** PAGE TEXT **

________________

Persons with O blood are sometimes called universal donors, since their red cells are unlikely to be agglutinated by the blood of any other group. In the Rh factor system, agglutinins are not produced spontaneously in an individual but only in response to previous exposure to Rh antigens, as in some earlier transfusion. Transfusion reactions involving incompatibility eventually cause hemolysis, or disruption of donor cells. The resulting liberation of haemoglobin into the circulatory system, causing jaundice and kidney damage, can be lethal.
In addition to providing for the compatibility of blood groups in transfusion, it is necessary to determine that the donor's blood is free of organisms that might cause syphilis, malaria, hepatitis, or HIV.
Blood can only be administered intravenously, and a unit (up to 500 ml) is typically administered over 4 hours. It therefore requires the insertion of a cannula of suitable calibre (size!!). Before the blood is administered, the personal details of the patient are matched with the blood to be transfused, to minimize risk of transfusion reactions.
Clerical error is a significant source of transfusion reactions and attempts have been made to build redundancy into the matching process that takes place at the bedside.

________________

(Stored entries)
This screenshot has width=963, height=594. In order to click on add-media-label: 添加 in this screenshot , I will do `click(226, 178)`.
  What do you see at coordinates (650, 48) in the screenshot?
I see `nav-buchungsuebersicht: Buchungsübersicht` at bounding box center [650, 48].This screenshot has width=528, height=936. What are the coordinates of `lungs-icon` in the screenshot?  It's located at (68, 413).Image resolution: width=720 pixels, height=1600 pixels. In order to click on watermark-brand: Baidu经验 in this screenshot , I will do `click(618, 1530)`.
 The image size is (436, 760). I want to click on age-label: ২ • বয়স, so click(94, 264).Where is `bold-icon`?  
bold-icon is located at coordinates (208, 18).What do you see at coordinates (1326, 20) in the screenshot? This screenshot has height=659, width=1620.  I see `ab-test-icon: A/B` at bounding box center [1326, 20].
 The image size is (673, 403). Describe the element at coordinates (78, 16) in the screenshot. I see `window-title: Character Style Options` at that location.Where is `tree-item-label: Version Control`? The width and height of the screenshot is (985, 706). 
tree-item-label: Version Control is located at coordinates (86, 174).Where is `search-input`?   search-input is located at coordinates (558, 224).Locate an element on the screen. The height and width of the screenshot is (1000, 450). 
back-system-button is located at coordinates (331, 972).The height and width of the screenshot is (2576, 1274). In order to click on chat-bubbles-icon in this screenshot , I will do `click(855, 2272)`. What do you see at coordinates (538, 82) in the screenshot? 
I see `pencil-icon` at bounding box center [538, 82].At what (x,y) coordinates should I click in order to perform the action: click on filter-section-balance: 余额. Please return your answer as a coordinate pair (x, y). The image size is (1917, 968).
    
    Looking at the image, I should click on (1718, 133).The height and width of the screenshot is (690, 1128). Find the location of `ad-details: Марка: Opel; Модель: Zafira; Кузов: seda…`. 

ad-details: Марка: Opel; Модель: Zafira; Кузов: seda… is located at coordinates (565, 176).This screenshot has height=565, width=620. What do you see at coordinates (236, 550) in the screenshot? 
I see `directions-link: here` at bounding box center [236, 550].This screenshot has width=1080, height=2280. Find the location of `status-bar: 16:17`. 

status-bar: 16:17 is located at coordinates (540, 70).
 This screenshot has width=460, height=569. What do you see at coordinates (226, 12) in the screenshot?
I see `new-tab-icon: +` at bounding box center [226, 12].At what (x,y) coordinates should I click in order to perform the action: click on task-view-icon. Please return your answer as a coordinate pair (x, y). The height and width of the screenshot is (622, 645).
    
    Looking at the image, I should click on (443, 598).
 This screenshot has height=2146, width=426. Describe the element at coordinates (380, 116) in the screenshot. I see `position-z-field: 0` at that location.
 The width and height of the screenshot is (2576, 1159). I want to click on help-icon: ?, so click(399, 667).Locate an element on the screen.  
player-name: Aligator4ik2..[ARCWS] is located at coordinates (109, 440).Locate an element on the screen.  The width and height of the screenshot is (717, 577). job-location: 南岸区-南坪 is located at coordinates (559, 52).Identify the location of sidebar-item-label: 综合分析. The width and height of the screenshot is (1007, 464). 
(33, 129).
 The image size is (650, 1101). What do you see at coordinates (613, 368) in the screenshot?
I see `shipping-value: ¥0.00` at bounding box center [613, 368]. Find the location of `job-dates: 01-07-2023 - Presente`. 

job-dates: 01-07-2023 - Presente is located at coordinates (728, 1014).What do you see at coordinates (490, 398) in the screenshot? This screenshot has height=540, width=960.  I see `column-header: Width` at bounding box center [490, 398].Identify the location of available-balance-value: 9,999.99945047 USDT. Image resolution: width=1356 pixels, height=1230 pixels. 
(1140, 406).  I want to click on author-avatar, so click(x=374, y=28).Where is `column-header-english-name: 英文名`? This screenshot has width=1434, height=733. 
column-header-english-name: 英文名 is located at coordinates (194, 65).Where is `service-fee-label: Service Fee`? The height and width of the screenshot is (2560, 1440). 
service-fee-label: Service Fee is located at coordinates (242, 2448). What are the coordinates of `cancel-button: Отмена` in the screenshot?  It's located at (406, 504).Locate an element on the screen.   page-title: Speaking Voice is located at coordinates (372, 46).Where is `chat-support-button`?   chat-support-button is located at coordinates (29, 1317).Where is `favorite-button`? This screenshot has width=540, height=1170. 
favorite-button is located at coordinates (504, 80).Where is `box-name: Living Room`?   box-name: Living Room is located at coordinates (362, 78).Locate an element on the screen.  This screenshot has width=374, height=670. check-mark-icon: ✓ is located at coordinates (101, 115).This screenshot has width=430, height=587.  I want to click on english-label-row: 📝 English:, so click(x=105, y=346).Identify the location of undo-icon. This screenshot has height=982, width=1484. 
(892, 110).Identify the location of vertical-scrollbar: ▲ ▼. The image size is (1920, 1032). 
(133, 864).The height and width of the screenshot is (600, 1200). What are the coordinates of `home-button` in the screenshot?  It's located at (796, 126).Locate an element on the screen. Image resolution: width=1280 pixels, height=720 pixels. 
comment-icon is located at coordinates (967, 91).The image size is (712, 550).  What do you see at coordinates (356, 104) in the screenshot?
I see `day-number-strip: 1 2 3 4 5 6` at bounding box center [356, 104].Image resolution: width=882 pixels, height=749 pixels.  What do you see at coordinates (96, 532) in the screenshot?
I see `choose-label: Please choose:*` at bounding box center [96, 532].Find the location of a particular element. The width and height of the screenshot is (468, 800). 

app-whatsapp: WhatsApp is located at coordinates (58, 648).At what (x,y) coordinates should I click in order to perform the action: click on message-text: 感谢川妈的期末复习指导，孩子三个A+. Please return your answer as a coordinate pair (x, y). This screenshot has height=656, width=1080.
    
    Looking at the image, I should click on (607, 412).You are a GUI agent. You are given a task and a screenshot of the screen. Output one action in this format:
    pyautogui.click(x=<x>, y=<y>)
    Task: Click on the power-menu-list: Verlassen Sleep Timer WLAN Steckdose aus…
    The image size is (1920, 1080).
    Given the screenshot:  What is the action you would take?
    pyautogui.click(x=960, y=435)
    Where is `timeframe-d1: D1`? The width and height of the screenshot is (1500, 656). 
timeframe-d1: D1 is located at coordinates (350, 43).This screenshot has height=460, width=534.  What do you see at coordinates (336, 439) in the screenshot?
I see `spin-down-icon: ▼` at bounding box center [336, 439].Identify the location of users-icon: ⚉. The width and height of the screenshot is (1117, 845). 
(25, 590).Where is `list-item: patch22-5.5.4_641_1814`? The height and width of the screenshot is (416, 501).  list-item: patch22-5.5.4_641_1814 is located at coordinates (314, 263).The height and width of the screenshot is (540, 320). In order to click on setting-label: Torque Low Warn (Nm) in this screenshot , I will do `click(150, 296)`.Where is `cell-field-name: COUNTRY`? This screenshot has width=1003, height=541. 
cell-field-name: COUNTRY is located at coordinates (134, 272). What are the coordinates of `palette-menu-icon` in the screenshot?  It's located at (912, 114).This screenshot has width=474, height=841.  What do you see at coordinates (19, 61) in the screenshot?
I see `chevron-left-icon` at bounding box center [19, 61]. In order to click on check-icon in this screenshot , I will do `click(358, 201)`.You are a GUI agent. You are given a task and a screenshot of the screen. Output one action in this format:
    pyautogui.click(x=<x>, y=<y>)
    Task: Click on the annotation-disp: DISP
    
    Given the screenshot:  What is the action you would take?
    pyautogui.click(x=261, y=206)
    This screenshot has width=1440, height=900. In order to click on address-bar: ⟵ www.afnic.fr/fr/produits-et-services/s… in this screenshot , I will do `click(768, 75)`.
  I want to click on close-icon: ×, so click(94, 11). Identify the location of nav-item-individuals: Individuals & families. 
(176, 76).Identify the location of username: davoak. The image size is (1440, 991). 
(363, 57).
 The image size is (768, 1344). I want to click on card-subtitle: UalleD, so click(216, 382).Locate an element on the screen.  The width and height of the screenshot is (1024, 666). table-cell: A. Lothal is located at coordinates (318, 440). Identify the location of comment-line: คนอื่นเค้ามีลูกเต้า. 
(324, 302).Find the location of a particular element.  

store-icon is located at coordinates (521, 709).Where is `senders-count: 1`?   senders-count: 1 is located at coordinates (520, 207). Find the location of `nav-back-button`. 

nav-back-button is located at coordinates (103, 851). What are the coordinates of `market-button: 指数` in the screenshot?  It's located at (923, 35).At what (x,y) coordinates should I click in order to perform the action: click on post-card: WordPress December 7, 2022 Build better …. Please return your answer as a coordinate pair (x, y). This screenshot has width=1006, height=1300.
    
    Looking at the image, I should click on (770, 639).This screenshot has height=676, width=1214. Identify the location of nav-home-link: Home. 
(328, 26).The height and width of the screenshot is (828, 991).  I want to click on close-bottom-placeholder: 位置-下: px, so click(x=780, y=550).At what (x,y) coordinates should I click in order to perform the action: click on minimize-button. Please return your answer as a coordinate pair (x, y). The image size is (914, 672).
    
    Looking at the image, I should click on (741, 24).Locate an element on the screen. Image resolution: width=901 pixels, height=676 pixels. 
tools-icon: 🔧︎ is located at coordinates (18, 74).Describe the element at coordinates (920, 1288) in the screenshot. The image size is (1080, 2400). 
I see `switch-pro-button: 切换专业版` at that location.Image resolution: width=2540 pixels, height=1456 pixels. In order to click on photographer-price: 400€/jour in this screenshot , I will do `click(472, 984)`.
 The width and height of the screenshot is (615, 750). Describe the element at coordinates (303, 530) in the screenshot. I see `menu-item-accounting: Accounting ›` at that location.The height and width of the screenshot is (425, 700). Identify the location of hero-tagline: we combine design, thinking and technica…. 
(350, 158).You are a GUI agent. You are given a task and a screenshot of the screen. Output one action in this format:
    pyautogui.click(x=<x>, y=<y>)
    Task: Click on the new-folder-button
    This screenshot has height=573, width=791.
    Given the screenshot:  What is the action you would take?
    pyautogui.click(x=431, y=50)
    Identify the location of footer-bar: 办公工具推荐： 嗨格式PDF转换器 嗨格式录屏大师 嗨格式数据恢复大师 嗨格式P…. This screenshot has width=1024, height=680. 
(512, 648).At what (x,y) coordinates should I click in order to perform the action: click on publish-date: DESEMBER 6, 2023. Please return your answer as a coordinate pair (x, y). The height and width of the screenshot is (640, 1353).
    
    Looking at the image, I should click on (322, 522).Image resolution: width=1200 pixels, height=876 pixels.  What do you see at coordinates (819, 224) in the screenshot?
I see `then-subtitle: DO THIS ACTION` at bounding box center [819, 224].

________________

** TASKS TO CARRY OUT **
- 1) According to the transfusion passage, over how long is a unit of blood typically administered?
- 2) Duplicate part of the transfusion passage, starting at the words "Clerical error is" and ending after "at the bedside.".
The stored items have no role in this exercise.

** ANSWERS FOR THIS EXERCISE **
- 1) Over 4 hours.

- 2)
Clerical error is a significant source of transfusion reactions and attempts have been made to build redundancy into the matching process that takes place at the bedside.